=== Problem details ===
Here is the task for the listing below: output exactly the lines from the one containing "Task: Sort player list by CID column header" through the one containing "The width and height of the screenshot is (1733, 1278).", and leave out the pictures.

=== Source data ===
----
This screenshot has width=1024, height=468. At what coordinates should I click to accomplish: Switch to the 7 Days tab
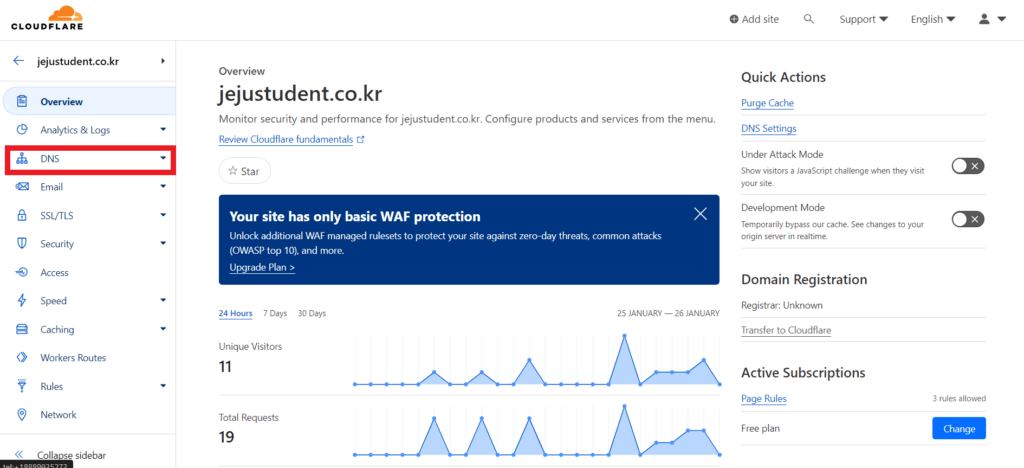[275, 313]
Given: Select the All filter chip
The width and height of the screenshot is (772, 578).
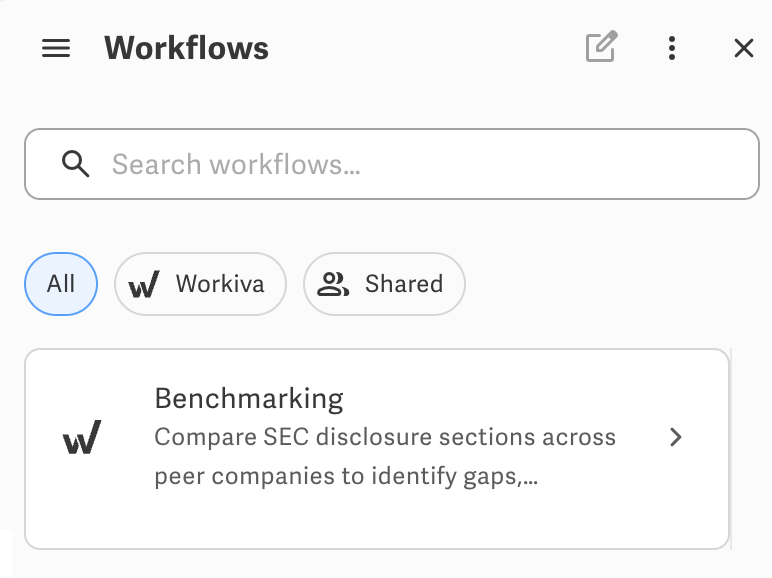Looking at the screenshot, I should coord(61,284).
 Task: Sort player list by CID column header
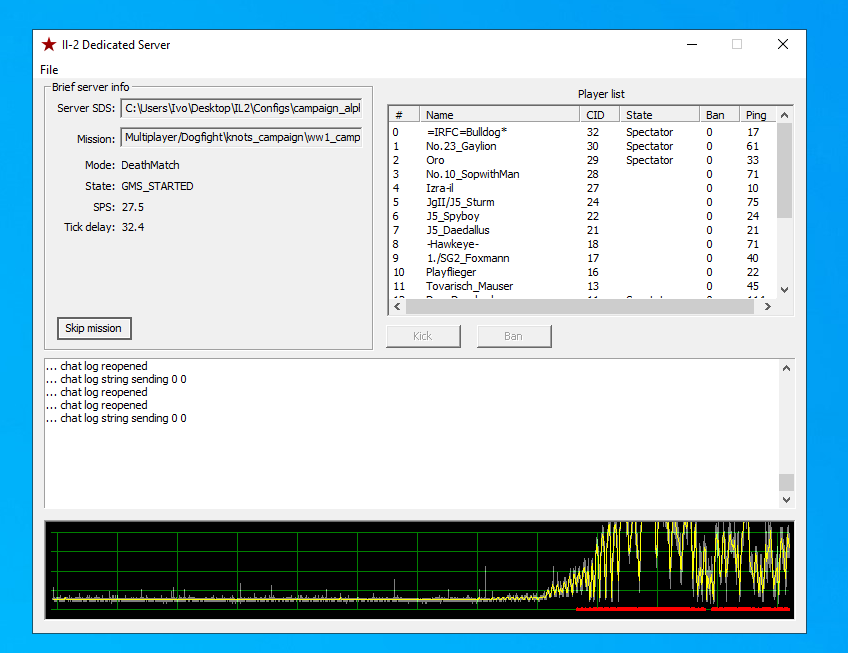click(599, 115)
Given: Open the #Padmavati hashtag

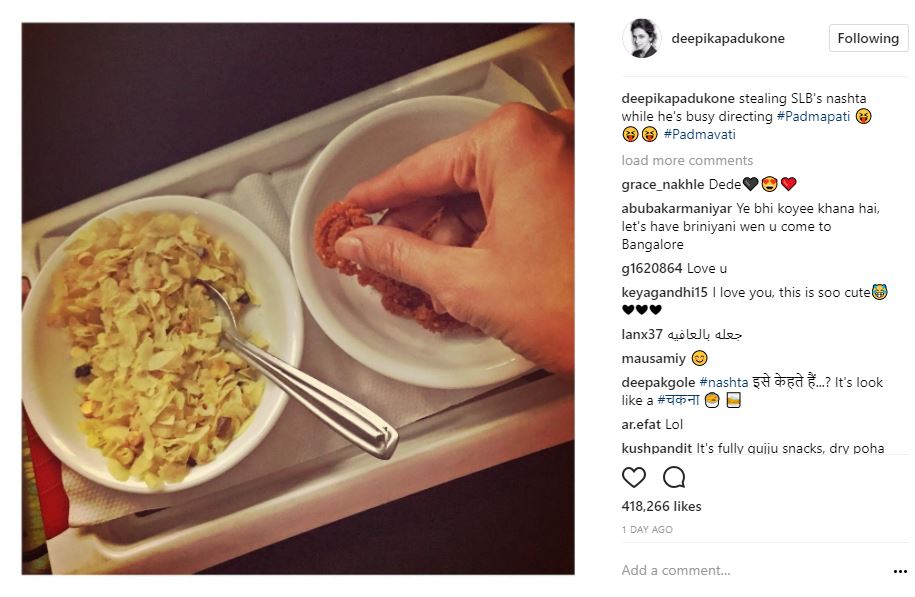Looking at the screenshot, I should (x=699, y=134).
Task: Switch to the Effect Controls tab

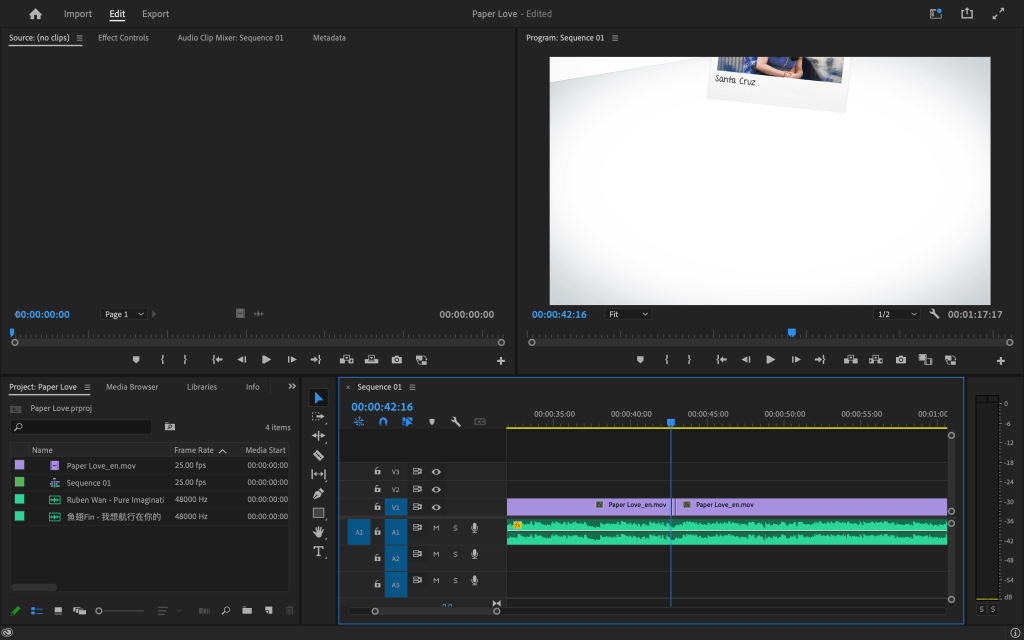Action: click(123, 38)
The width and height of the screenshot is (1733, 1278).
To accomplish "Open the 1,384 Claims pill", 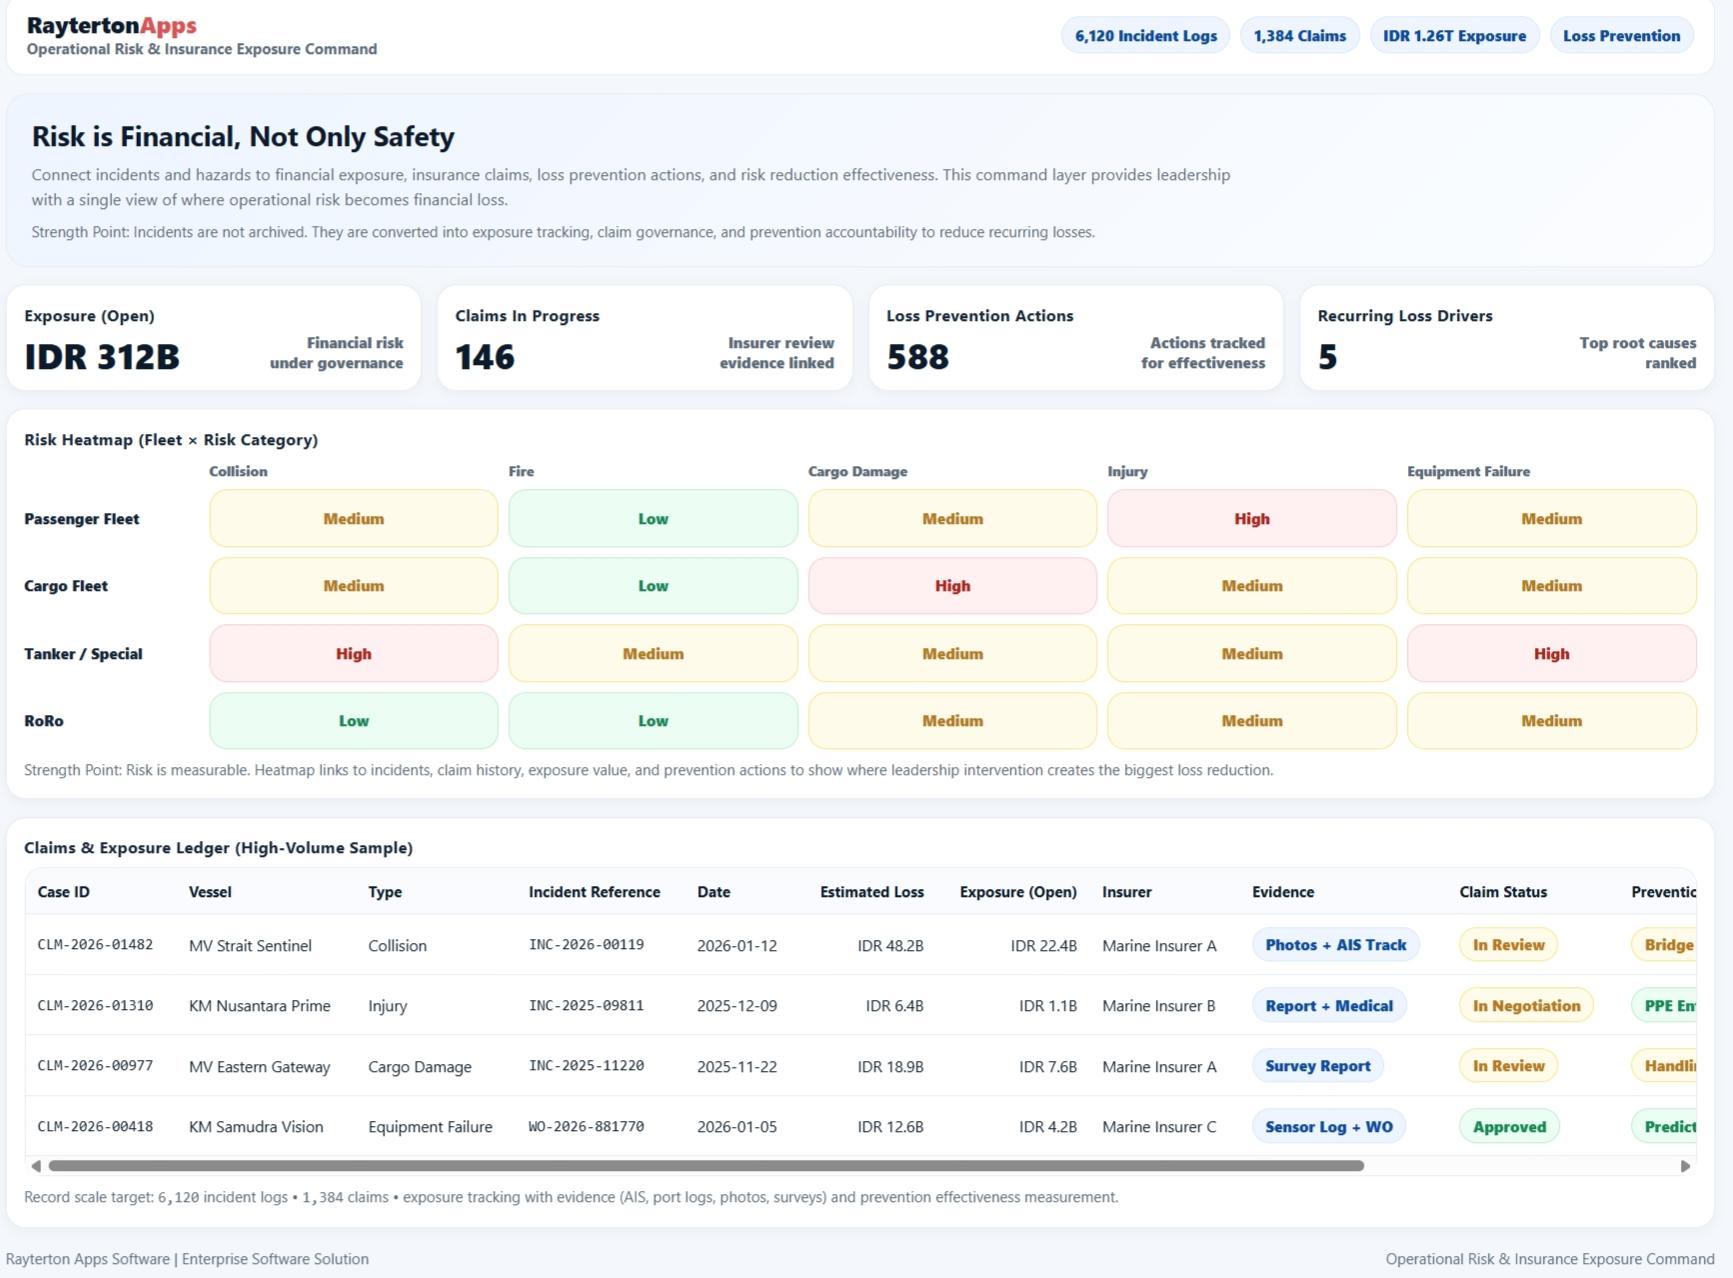I will click(1299, 36).
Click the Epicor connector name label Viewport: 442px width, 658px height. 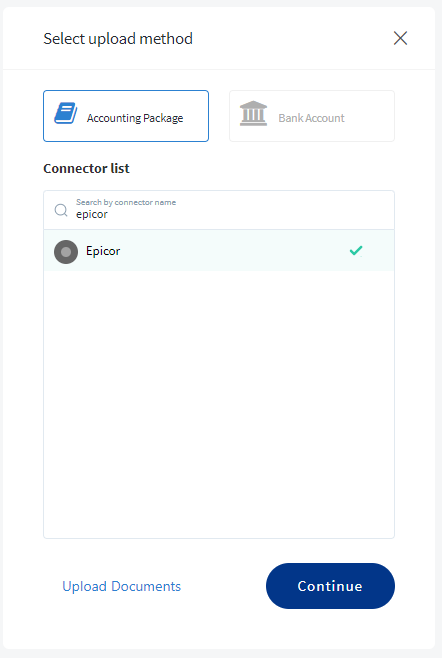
----
=== Answer to the problem ===
 Task: Sort player list by CID column header
click(599, 115)
Given: Open the #Padmavati hashtag

Looking at the screenshot, I should (x=699, y=134).
Task: Switch to the Effect Controls tab

Action: click(123, 38)
The width and height of the screenshot is (1733, 1278).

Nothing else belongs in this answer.